Copy out every line in the entries below that includes "checkbox".
** Opening Information block **
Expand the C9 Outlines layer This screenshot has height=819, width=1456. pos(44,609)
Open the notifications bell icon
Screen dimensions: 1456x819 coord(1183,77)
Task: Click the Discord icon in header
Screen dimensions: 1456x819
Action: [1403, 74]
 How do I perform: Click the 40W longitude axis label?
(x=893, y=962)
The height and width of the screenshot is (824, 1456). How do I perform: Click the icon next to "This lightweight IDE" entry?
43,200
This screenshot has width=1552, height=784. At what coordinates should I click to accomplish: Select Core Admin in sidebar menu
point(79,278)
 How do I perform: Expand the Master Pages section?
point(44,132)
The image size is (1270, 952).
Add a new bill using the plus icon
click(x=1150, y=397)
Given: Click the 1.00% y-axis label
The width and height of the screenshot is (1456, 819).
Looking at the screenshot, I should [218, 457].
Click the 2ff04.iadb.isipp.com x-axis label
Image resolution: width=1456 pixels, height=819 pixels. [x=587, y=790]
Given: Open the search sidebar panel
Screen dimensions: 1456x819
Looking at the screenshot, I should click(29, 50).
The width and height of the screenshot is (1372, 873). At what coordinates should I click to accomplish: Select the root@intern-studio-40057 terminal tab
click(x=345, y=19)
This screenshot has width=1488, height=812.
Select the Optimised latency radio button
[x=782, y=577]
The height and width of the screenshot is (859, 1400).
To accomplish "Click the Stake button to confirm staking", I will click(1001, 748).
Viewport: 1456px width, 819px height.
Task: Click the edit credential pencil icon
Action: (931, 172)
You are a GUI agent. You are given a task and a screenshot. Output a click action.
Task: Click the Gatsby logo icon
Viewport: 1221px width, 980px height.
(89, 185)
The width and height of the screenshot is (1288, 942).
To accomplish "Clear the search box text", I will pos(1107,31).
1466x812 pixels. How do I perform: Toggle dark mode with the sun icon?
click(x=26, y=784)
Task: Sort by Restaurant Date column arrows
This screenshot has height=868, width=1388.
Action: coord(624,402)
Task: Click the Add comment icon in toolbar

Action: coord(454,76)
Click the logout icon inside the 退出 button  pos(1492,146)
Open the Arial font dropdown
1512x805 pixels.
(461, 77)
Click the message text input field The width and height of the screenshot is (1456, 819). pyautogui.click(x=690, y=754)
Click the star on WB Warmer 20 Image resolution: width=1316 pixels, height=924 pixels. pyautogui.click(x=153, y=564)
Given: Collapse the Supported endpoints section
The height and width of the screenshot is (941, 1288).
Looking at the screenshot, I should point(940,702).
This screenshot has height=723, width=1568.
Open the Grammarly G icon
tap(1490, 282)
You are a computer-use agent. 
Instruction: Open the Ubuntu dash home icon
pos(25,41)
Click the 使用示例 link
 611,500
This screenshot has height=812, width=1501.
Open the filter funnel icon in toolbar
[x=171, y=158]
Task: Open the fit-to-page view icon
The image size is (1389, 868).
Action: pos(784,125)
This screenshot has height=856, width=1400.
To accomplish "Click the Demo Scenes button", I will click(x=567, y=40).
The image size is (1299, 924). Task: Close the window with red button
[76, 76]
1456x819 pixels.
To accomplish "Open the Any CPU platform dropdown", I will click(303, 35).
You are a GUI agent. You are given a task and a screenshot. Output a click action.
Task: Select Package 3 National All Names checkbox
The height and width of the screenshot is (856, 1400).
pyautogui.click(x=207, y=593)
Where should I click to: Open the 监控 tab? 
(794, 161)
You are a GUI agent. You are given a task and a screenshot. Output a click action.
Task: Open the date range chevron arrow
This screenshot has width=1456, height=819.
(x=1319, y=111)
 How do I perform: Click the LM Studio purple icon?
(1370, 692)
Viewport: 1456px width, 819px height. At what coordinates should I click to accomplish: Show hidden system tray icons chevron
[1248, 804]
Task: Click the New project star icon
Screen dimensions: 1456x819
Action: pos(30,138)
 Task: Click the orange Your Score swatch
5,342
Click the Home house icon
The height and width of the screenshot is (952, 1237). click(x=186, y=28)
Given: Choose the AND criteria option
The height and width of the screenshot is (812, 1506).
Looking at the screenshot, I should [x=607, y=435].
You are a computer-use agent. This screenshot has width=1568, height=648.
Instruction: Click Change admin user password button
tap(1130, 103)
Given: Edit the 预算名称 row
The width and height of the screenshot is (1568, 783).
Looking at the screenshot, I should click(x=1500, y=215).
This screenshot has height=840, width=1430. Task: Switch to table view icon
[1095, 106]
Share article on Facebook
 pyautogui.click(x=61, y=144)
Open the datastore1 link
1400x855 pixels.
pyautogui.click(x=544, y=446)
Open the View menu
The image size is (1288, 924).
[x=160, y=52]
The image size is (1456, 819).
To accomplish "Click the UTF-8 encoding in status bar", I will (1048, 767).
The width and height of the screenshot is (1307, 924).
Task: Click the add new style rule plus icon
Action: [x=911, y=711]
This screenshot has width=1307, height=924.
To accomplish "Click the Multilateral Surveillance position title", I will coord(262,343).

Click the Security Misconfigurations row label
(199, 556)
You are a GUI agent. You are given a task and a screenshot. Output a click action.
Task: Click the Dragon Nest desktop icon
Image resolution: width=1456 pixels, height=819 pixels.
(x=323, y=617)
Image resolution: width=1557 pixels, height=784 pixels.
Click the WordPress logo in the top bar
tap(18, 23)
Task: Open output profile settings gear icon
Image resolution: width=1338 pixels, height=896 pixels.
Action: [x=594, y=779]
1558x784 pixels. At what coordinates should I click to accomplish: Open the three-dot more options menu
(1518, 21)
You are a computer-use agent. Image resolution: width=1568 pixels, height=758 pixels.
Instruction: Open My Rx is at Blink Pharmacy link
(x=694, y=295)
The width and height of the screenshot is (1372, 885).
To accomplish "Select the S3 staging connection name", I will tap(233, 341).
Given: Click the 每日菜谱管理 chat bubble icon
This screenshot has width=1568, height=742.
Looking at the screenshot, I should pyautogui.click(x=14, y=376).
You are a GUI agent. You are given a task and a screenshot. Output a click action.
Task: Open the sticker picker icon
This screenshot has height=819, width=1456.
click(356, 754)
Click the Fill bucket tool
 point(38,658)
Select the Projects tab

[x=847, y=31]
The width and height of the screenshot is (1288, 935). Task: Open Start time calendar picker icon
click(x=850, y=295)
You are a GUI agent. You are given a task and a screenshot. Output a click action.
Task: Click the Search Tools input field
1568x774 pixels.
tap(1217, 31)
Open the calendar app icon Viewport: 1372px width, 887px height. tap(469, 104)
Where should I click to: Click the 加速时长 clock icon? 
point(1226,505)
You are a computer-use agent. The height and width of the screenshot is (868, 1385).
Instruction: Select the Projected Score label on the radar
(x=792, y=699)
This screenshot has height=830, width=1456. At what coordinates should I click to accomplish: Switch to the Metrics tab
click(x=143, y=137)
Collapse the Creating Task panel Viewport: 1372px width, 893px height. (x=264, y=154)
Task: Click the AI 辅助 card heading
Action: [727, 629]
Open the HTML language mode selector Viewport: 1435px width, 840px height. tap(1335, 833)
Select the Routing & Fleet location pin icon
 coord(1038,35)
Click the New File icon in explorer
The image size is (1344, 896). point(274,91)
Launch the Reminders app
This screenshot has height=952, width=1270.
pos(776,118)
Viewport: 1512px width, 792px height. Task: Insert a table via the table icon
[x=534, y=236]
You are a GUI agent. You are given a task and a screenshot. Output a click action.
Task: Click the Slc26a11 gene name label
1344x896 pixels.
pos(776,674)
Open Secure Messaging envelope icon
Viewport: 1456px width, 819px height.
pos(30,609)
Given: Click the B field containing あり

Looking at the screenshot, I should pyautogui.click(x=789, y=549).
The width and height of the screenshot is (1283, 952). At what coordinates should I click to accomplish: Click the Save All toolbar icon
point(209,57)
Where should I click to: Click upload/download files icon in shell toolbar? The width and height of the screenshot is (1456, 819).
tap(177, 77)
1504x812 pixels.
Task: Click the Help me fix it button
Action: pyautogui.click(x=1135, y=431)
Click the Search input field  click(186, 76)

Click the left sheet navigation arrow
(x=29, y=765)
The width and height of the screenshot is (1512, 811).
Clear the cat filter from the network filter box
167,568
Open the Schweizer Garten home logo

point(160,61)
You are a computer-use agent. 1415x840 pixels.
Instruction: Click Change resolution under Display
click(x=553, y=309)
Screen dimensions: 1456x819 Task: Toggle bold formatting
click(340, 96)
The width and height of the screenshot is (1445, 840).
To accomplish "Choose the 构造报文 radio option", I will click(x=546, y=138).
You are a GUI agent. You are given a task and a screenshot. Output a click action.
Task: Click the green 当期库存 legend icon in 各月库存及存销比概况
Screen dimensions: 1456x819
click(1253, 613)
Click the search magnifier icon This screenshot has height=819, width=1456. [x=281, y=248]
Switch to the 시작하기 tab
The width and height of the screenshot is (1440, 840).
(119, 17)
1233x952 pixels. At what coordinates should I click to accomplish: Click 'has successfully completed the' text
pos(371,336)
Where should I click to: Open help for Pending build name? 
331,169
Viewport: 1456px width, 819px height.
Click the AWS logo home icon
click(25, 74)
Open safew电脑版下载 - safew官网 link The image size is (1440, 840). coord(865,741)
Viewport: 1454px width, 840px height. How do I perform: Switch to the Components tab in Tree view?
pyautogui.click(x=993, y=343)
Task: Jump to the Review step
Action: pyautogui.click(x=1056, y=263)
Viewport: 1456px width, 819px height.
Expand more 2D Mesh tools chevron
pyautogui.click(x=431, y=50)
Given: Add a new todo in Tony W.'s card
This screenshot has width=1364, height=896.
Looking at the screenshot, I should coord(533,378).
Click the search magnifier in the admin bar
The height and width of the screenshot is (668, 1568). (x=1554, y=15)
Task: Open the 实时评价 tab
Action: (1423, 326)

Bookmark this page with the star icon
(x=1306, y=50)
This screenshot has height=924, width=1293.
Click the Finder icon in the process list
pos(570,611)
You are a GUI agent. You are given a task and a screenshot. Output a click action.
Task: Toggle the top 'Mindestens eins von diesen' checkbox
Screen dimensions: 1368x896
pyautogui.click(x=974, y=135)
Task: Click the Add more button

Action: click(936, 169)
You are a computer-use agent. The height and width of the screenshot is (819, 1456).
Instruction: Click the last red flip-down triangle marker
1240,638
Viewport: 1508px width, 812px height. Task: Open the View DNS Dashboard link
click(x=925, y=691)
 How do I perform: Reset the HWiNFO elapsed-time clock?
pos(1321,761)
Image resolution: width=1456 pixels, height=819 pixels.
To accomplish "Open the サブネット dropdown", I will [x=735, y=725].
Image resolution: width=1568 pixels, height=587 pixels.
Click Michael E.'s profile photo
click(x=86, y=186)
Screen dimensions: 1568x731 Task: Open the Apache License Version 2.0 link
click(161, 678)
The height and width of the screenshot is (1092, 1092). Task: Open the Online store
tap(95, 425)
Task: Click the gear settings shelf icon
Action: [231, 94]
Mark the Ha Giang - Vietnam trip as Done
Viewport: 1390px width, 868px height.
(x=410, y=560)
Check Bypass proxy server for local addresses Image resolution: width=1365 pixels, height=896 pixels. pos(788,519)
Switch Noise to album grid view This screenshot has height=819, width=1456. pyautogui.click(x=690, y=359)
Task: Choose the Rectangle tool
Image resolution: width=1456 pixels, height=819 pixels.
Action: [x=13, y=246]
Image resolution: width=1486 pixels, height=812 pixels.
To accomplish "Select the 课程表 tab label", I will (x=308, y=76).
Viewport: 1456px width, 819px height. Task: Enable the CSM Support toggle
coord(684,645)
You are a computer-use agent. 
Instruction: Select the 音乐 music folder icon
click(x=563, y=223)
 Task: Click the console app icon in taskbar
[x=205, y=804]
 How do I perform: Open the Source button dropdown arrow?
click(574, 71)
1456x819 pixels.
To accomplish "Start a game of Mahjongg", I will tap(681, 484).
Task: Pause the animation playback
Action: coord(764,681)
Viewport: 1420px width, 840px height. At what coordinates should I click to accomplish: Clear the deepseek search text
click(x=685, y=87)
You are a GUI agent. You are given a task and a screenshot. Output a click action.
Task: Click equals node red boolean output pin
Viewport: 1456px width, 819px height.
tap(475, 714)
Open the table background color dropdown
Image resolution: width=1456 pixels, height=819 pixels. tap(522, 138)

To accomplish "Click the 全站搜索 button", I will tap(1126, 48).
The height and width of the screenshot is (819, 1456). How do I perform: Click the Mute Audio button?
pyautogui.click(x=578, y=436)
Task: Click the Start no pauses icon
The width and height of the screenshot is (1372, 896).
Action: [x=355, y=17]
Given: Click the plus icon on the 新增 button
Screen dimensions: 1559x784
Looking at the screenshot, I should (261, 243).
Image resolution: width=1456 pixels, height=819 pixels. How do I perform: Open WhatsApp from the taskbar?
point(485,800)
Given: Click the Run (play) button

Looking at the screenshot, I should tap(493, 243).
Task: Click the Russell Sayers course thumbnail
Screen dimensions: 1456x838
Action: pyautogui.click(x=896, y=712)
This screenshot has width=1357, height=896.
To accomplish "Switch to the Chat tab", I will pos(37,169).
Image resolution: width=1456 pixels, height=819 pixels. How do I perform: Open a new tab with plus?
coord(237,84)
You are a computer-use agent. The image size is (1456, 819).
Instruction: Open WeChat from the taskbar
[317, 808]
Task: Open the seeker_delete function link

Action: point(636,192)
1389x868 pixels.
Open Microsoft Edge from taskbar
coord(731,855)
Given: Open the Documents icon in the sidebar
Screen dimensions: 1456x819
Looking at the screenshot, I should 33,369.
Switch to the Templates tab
** Closing Information block **
_Task answer_
Task: Select Package 3 National All Names checkbox
Task: Toggle the top 'Mindestens eins von diesen' checkbox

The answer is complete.